Of the lines listed below, return exactly those that run from the line containing "בניית אתרים (311, 1875)" through the line containing "אודות (378, 908)", both included.

-------------------------

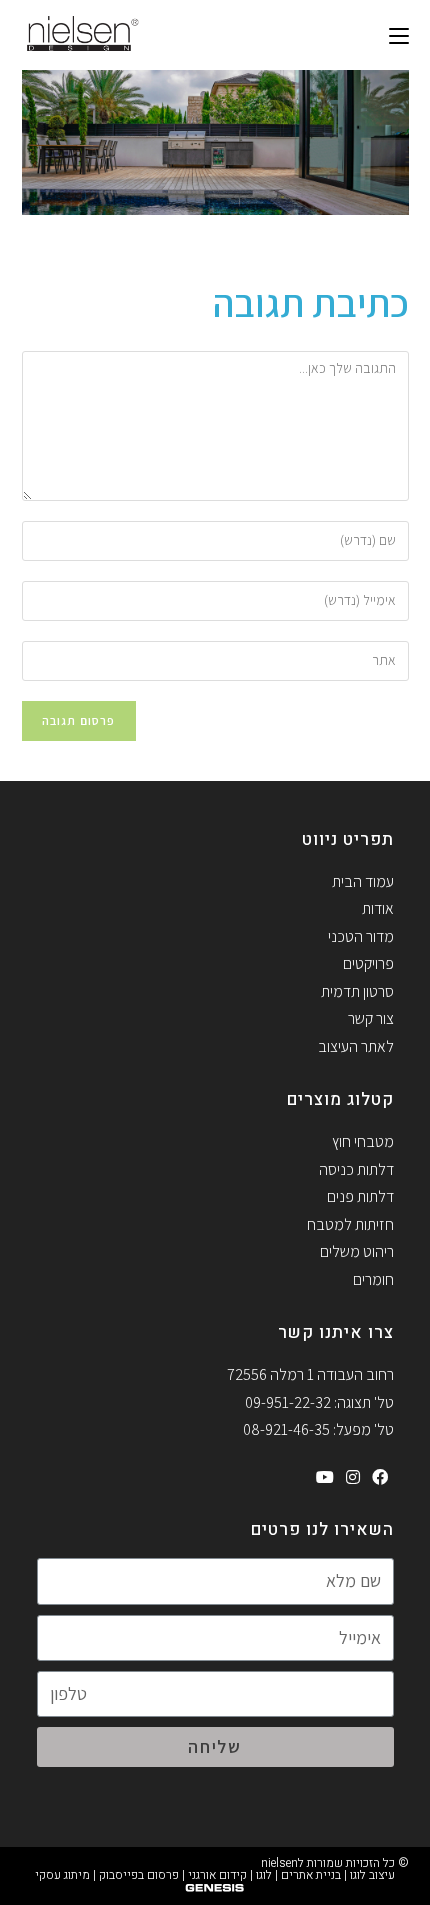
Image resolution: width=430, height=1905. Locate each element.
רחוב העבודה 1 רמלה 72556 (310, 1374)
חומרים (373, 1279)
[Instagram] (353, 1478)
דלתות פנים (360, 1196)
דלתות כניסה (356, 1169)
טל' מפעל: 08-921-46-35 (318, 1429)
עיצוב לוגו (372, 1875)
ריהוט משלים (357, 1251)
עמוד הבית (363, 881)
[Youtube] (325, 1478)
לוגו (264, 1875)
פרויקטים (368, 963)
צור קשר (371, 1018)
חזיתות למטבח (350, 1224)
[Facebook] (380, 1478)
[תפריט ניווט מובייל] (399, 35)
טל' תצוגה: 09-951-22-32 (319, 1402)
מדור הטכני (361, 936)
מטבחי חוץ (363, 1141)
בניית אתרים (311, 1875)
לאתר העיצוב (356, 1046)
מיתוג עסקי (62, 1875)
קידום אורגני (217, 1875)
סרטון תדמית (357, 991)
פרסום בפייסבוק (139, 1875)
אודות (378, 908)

-------------------------

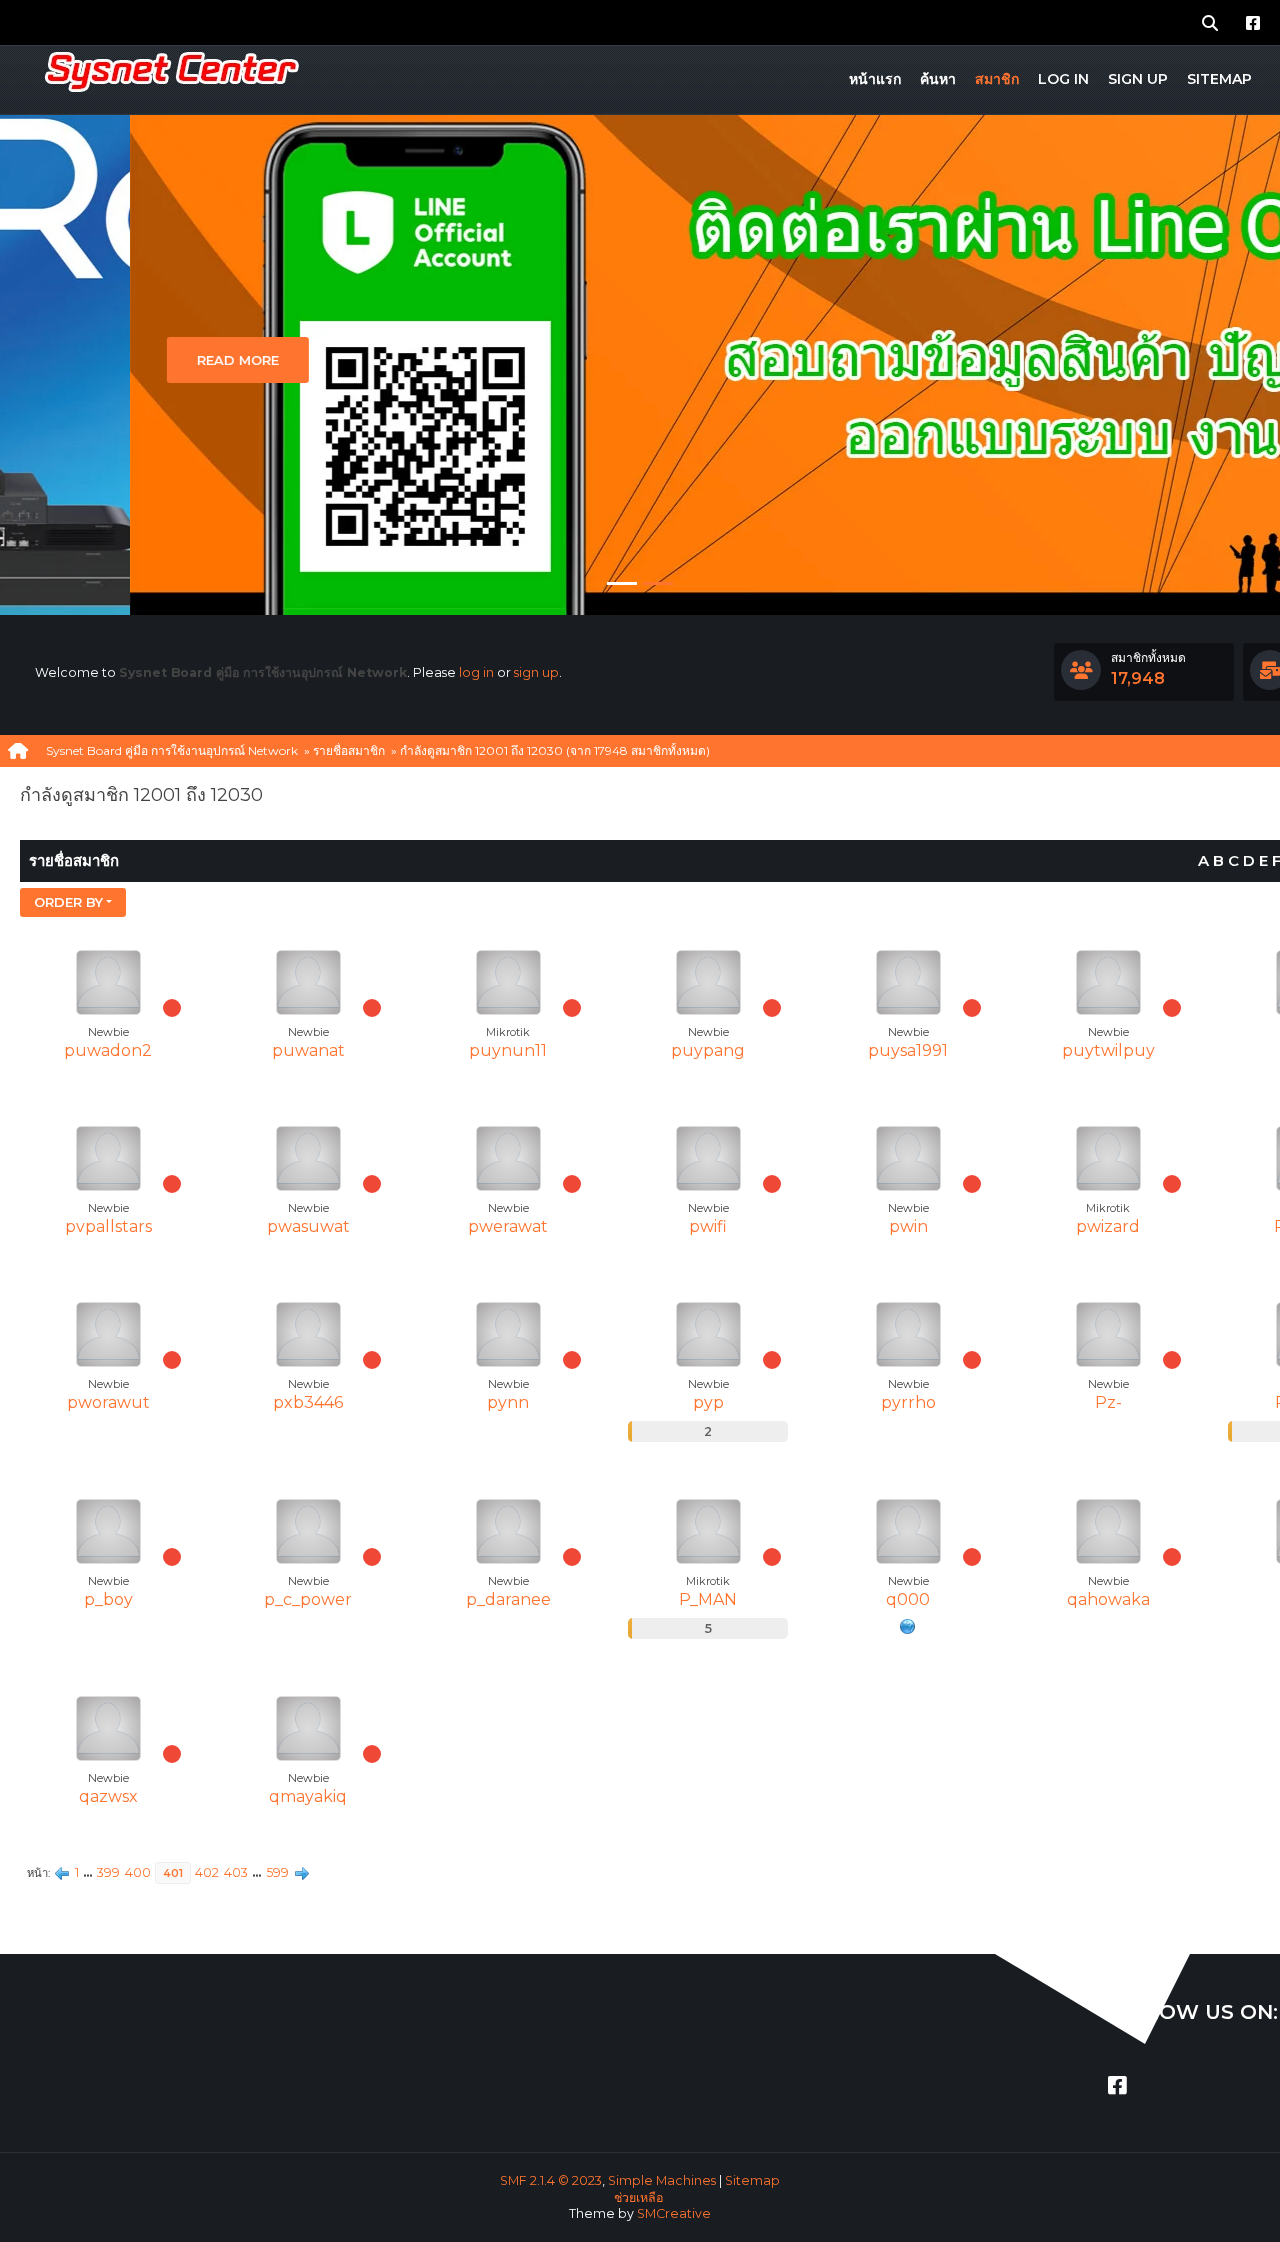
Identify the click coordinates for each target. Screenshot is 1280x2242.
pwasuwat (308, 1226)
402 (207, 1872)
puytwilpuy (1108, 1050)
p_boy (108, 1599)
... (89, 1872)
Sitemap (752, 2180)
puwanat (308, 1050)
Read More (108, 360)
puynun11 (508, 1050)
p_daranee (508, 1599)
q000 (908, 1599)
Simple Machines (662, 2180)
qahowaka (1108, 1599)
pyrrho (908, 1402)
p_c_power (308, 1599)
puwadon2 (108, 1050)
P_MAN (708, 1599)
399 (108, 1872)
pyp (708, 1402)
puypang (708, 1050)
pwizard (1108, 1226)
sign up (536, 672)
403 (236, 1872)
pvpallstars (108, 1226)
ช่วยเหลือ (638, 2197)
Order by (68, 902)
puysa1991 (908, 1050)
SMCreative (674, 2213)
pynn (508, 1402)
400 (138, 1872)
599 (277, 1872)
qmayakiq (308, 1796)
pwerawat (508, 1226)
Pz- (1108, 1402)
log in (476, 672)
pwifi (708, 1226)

-------------------------

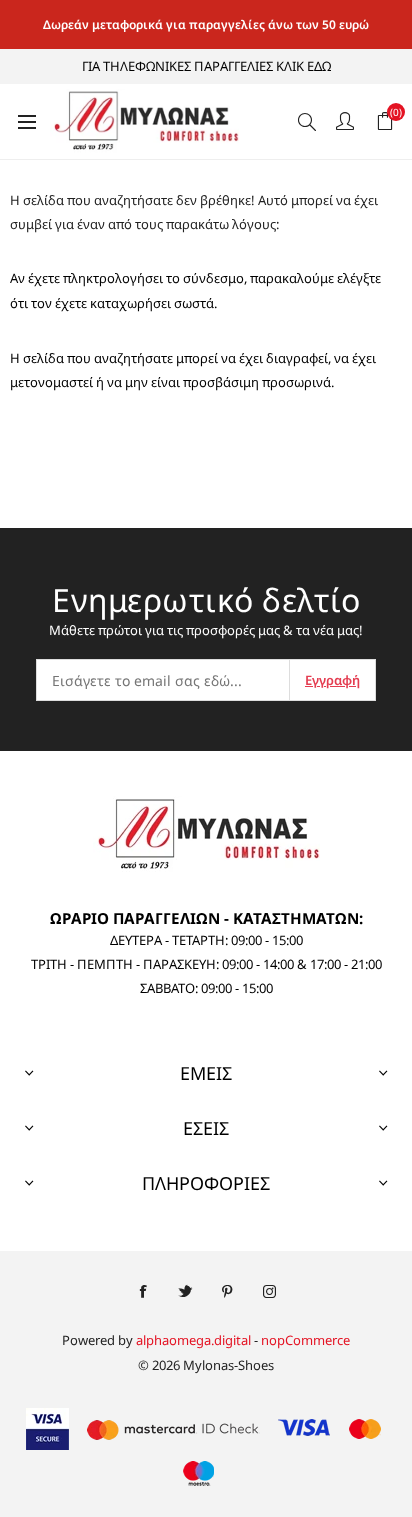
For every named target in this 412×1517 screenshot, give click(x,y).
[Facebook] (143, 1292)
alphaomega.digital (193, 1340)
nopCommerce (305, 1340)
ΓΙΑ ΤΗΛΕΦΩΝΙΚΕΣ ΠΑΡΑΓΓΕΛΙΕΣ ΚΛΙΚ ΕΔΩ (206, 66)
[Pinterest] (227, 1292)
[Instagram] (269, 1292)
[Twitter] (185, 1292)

-------------------------

**Result of this task**
בניית אתרים (311, 1875)
לאתר העיצוב (356, 1046)
מיתוג עסקי (62, 1875)
קידום אורגני (217, 1875)
סרטון תדמית (357, 991)
פרסום בפייסבוק (139, 1875)
אודות (378, 908)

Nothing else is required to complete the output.